(Records from a dataset)

- - -

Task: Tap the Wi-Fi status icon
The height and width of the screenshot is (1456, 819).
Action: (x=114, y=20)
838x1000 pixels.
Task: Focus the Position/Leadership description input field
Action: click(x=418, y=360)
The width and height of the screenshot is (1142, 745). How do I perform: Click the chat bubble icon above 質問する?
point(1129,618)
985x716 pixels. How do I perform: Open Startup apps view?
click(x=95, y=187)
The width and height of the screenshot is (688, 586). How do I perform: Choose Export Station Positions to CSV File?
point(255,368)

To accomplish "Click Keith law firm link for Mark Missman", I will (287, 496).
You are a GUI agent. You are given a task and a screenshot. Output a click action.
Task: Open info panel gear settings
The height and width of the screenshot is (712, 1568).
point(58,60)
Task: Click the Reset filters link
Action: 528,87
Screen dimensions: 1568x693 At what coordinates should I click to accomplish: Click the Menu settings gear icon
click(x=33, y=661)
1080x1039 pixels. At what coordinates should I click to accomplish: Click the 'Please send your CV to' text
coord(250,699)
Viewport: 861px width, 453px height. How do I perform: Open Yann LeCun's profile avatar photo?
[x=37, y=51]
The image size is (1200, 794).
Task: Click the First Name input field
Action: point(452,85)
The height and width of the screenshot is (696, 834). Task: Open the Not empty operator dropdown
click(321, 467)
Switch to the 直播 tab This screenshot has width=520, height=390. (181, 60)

- - -

## Your task
The records above must be reproduced word for word.

## Solved problem
Task: Tap the Wi-Fi status icon
The height and width of the screenshot is (1456, 819).
Action: (x=114, y=20)
838x1000 pixels.
Task: Focus the Position/Leadership description input field
Action: click(x=418, y=360)
The width and height of the screenshot is (1142, 745). How do I perform: Click the chat bubble icon above 質問する?
point(1129,618)
985x716 pixels. How do I perform: Open Startup apps view?
click(x=95, y=187)
The width and height of the screenshot is (688, 586). How do I perform: Choose Export Station Positions to CSV File?
point(255,368)

To accomplish "Click Keith law firm link for Mark Missman", I will (287, 496).
You are a GUI agent. You are given a task and a screenshot. Output a click action.
Task: Open info panel gear settings
The height and width of the screenshot is (712, 1568).
point(58,60)
Task: Click the Reset filters link
Action: 528,87
Screen dimensions: 1568x693 At what coordinates should I click to accomplish: Click the Menu settings gear icon
click(x=33, y=661)
1080x1039 pixels. At what coordinates should I click to accomplish: Click the 'Please send your CV to' text
coord(250,699)
Viewport: 861px width, 453px height. How do I perform: Open Yann LeCun's profile avatar photo?
[x=37, y=51]
The image size is (1200, 794).
Task: Click the First Name input field
Action: point(452,85)
The height and width of the screenshot is (696, 834). Task: Open the Not empty operator dropdown
click(321, 467)
Switch to the 直播 tab This screenshot has width=520, height=390. (181, 60)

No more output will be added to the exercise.